[Collected data]
-- Opening Marker --
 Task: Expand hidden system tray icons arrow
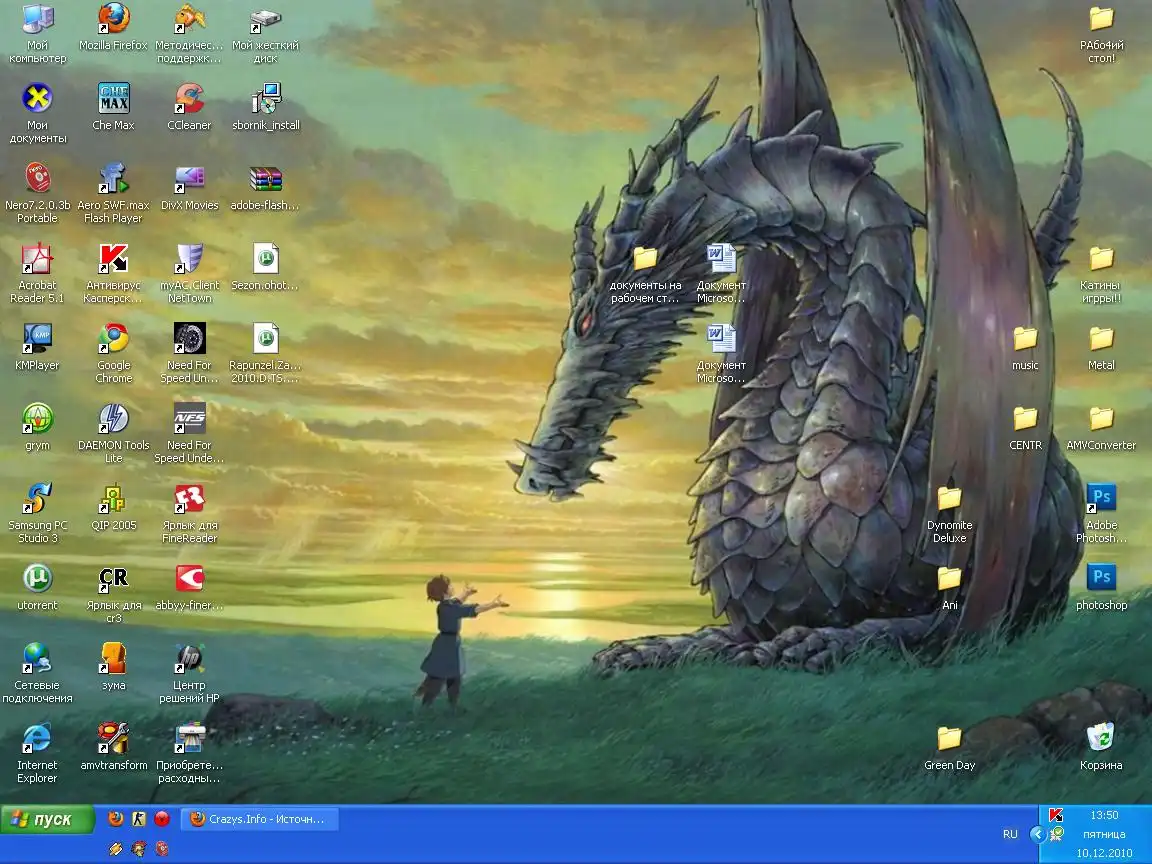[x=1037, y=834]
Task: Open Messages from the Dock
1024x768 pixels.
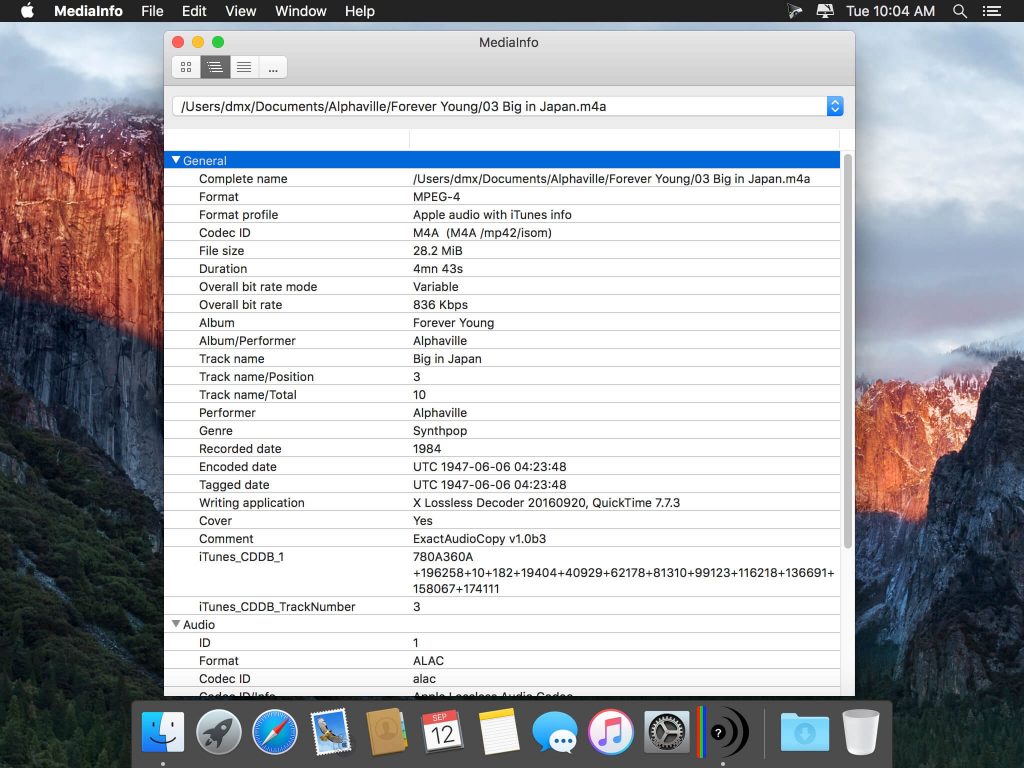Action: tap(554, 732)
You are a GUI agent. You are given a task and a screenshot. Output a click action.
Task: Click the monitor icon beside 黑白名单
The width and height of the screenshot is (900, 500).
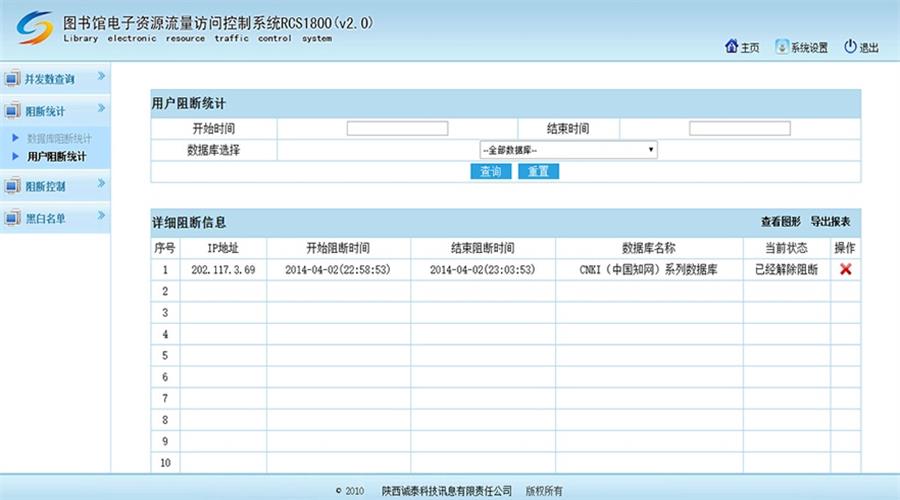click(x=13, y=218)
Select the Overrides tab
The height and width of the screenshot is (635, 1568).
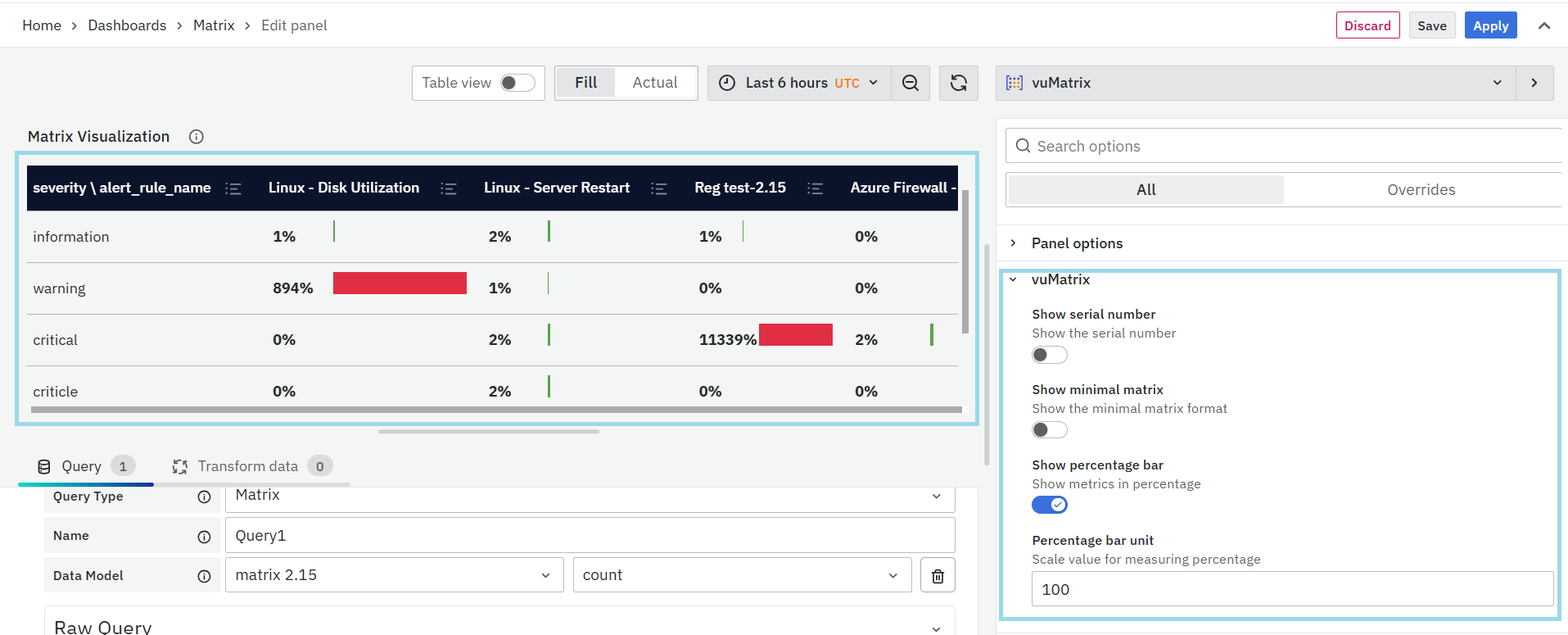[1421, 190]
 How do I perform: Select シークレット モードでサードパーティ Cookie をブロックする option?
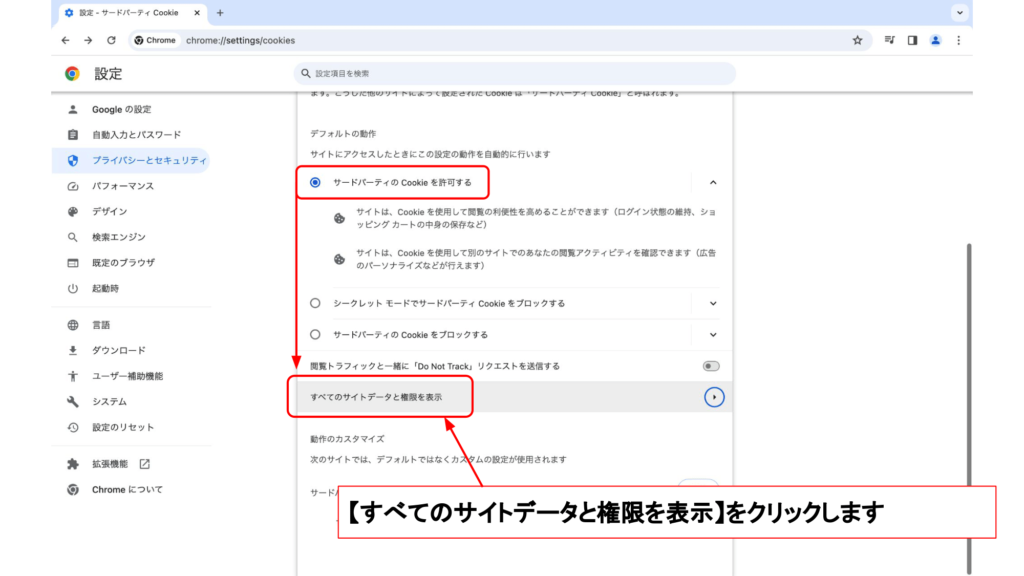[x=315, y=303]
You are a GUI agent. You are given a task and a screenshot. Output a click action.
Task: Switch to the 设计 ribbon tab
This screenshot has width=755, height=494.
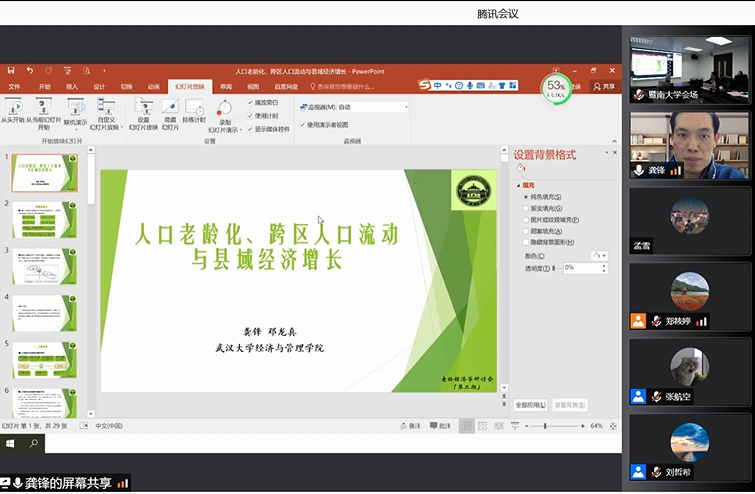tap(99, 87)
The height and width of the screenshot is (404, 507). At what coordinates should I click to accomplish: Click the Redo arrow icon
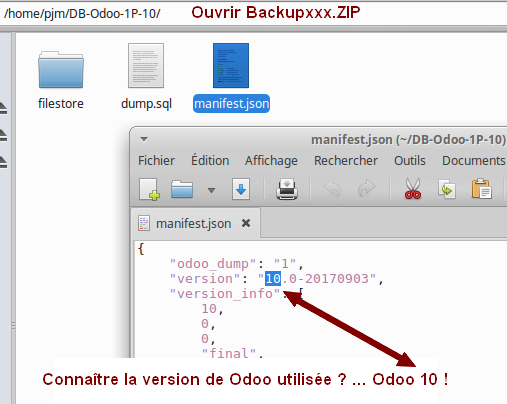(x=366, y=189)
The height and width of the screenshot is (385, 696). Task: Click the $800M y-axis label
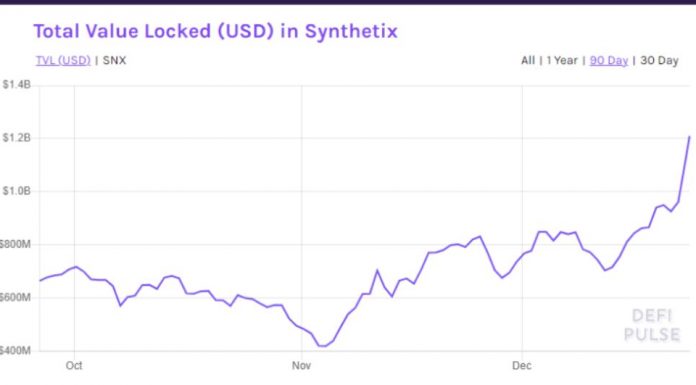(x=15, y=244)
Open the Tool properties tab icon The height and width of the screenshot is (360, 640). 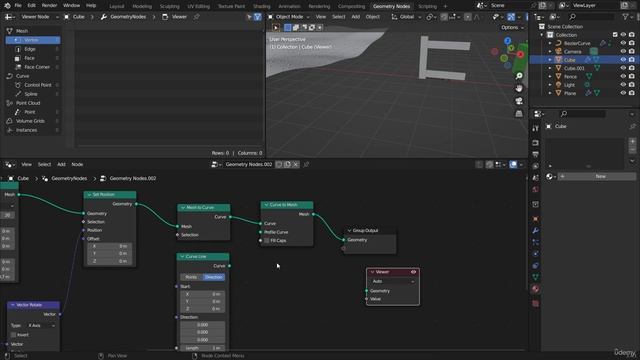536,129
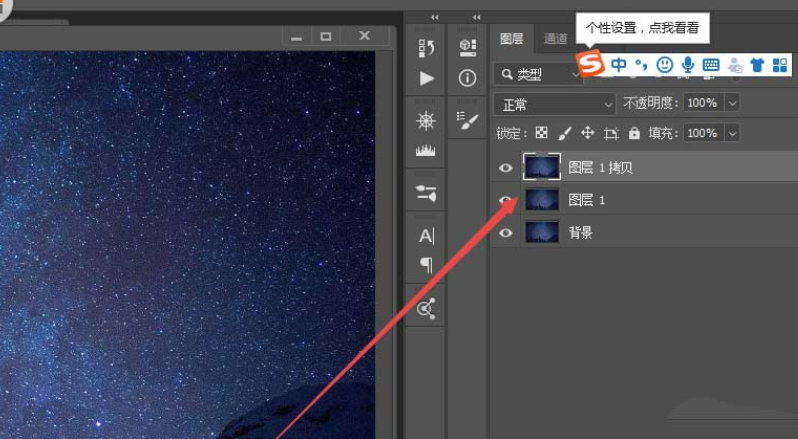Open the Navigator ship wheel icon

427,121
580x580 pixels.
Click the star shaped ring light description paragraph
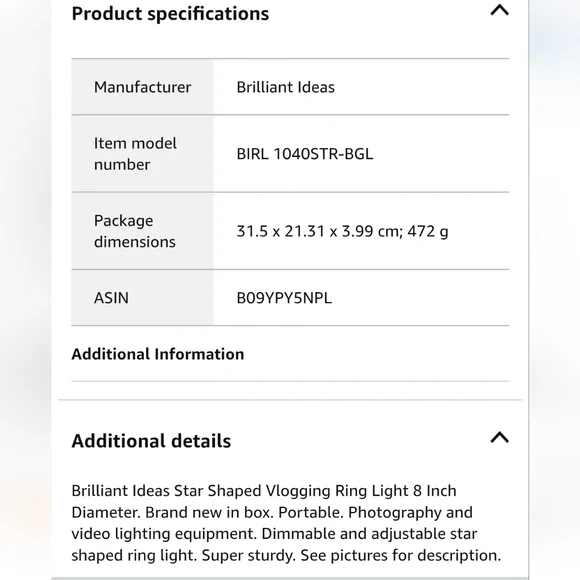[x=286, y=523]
-- Closing Marker --
Work required: Output nothing except the lines from the one containing "580x580 pixels." through the final line of the entries, repeated exactly and free of pictures.

Solution to the exercise:
580x580 pixels.
Click the star shaped ring light description paragraph
[x=286, y=523]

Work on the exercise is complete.